PROBLEMS:
1. Translate this sentence from the gardening post into Spanish: "Birdsong at four-thirty a.m. comes in loud and clear."
2. Return the passage of the gardening post that begins at the words "I revel in the" and stops after "time has come!", copied character for character.
— START OF PROVIDED TEXT —
Tuesday, May 31, 2011
5/30 May shines up, lines up
Last week somebody threw the switch on the warm air current. The first day was a Tuesday: up to eighty and humid by the hump of the afternoon. A warm, sunny week led to summer-like Memorial Day weekend, humid at times, occasional bouts of fog, threats of thunderstorms, and windows open all night. Birdsong at four-thirty a.m. comes in loud and clear.
I revel in the opportunity of so much fine outdoor weather; an endless stream of happy high-on-fresh-air hours. I go from glancing nervously at the sky, wondering whether I will get the next little pie-faced Green-man Scottish Moss in the ground before the clouds open up again, to putting everything else in the ground I’ve been keeping around for over a week.
Those six-packs of eager little annuals – lobelia, alyssum? Your time has come!
I make space for them by lifting up a carpet of thick-leaved viny monochrome green groundcover, which I’ve been using for years for outdoor flooring. It’s taken over a triangle in a highly visible place – the oxbow twist in the winding central path that divides the back garden. A site for a showplace. I dig the big green groundcover out, en masse, and re-set the pieces in some difficult terrain under the oak tree.
I set the low, cheerful lobelia and alyssum along the newly freed borders of the path. I work in the one-of-a-kind perennials, fresh discoveries picked up at last weekend’s garden club sale – which has come to rival a Home Depot of stock choices, though with plenty of stales personnel and selections divided into “sun,” “shade,” “groundcovers” and a long demonstration table with examples of the plants to be found displayed in their proper departments along the long Wollaston Congo church Driveway of Fertility.
It was actually too crowded and no longer a place for unexpected discoveries and face to face encounters with the growers of the specimens you’re planning on taking home. It had changed from a tag sale to an auction.
I fill up a cardboard box with precious dirt and plant material – the gifts of fertility – to a weight heavier than I can decently carry and struggle down the street, straining under my loot. Can’t wait to take advantage of the big vernal dig.
— END OF PROVIDED TEXT —
— START OF DATA SHOWN —
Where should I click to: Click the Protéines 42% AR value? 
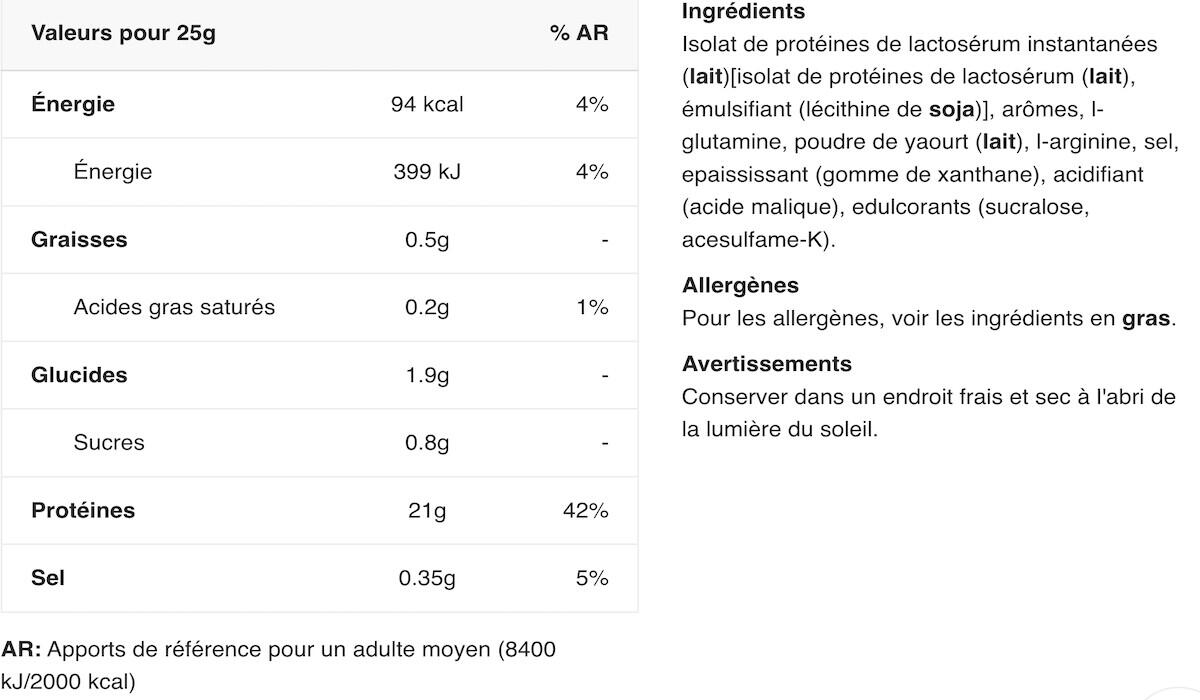(x=587, y=510)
— END OF DATA SHOWN —
ANSWERS TO THE EXERCISES:
1. El canto de los pájaros a las cuatro y media de la mañana llega fuerte y claro.

2.
I revel in the opportunity of so much fine outdoor weather; an endless stream of happy high-on-fresh-air hours. I go from glancing nervously at the sky, wondering whether I will get the next little pie-faced Green-man Scottish Moss in the ground before the clouds open up again, to putting everything else in the ground I’ve been keeping around for over a week.
Those six-packs of eager little annuals – lobelia, alyssum? Your time has come!